‘It must be so awfully boring being a fish,’ says Brian Sewell, as he looks out the window at his pond. ‘You can only have sex once a year on a prescribed day. The frogs are just the same.’
We are in his study. It is a large room full of books, mostly big art books. An old German Shepherd lies passed out on the floor. ‘Poor Winckelmann,’ says Sewell, peering down at the dog. ‘She is the love of my life. I can’t bear the thought of her departure. But I know she’s going.’
Sex and death are on Sewell’s mind. His memoirs, Outsider: Always Almost, Never Quite, have just been published, and the newspapers have taken a keen interest. ‘Everybody seems to have focused on the sex, which is rather boring,’ he says.
Boring, maybe, but inevitable: he has put a lot of sex in the book. ‘That’s because there’s a lot of sex in my life,’ he snaps. Well, yes. In the first few chapters, he speculates that his father sired him while being buggered and that his mother was a prostitute. He recalls many boyish fumbles and describes his later ‘metamorphosis from celibate to whore’ as he abandoned Catholicism and pursued a vigorously promiscuous life.

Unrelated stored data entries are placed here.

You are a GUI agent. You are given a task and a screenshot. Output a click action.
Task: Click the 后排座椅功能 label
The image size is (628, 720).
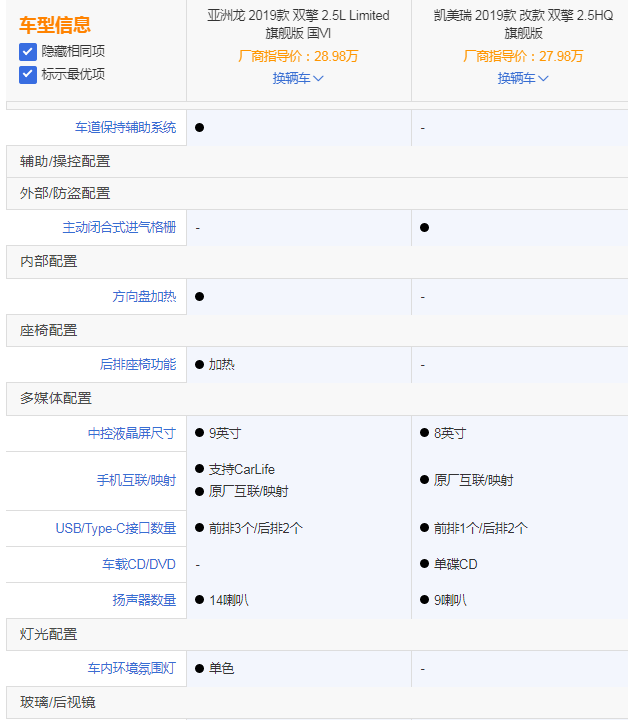pos(138,365)
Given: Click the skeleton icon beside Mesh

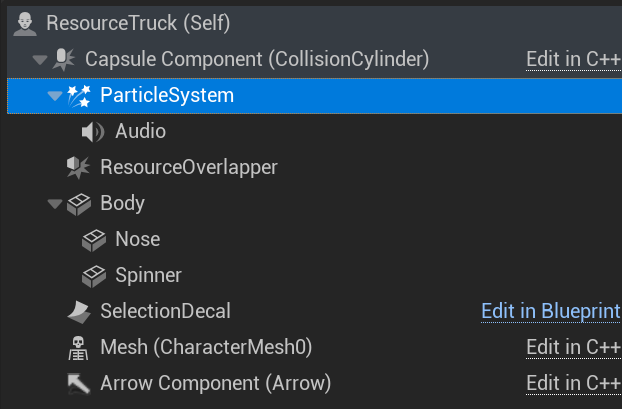Looking at the screenshot, I should pos(79,347).
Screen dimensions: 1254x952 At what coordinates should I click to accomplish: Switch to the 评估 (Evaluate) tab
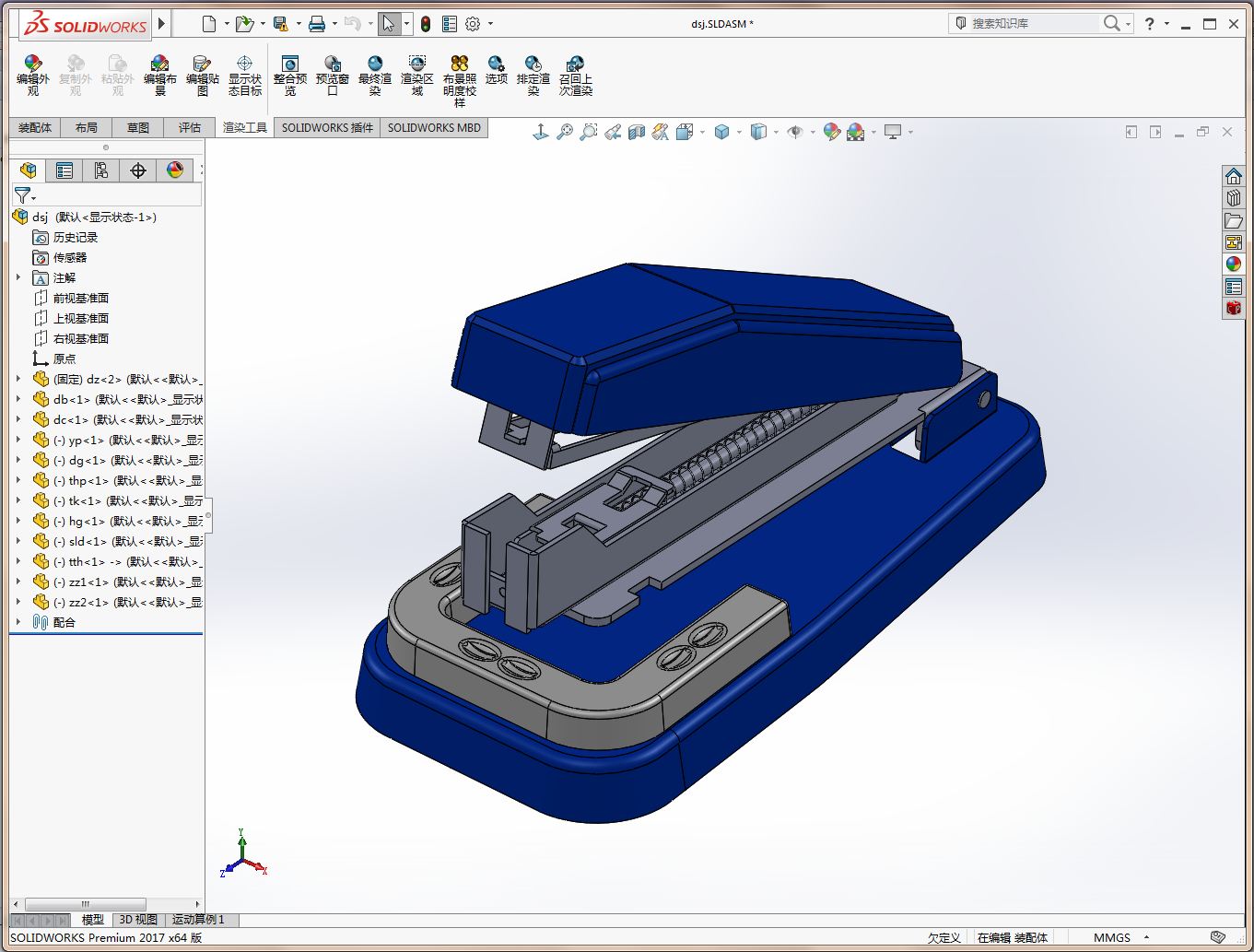tap(189, 127)
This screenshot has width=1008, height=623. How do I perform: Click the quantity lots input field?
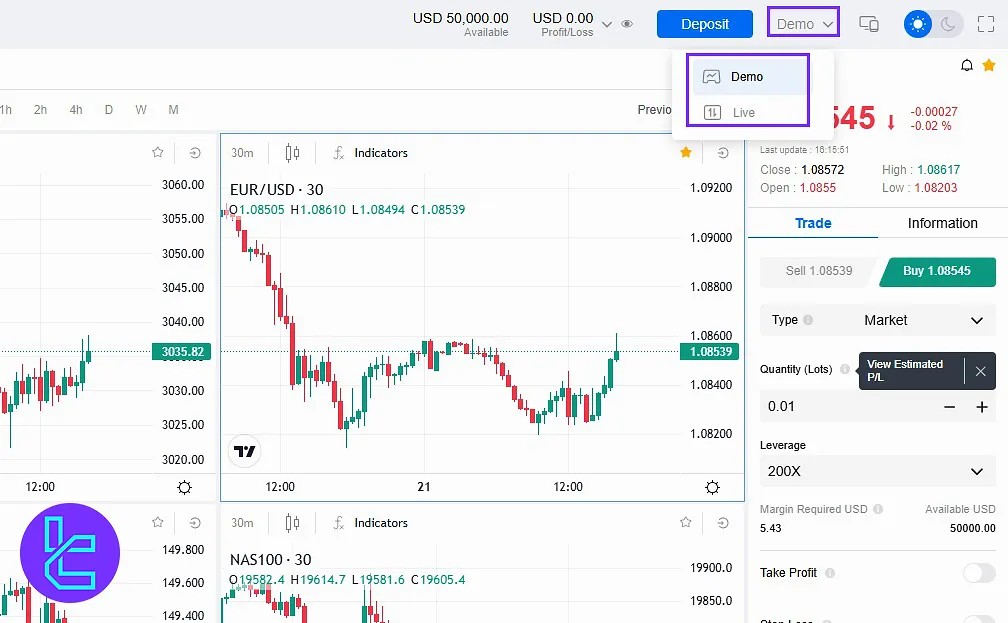coord(845,407)
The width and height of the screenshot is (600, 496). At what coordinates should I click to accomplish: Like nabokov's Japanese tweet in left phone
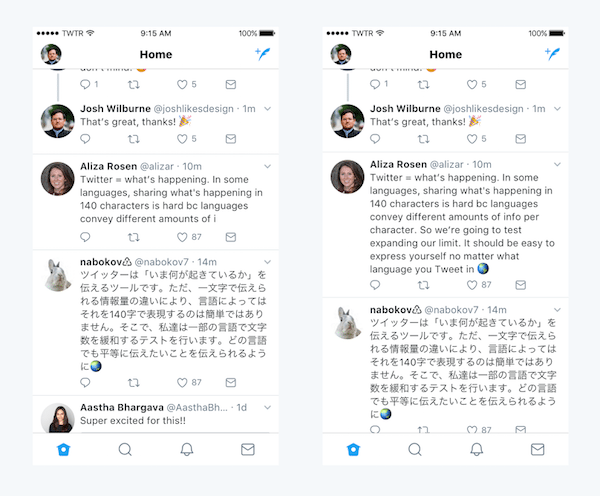183,383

Such revelations are a publisher’s dream. Yet they seem odd coming from Brian Sewell the eminent art critic, ferocious opponent of things puerile and licentious. Might he be accused, like a Tracey Emin or a Damien Hirst, of trying to shock? ‘There wasn’t much trying,’ he says. ‘It was easy.’
He is worried, though, about upsetting readers. ‘I have a great many — this sounds very vain, but it is a fact — elderly admirers, people of my own age, who regard me as some kind of monument of how things should be.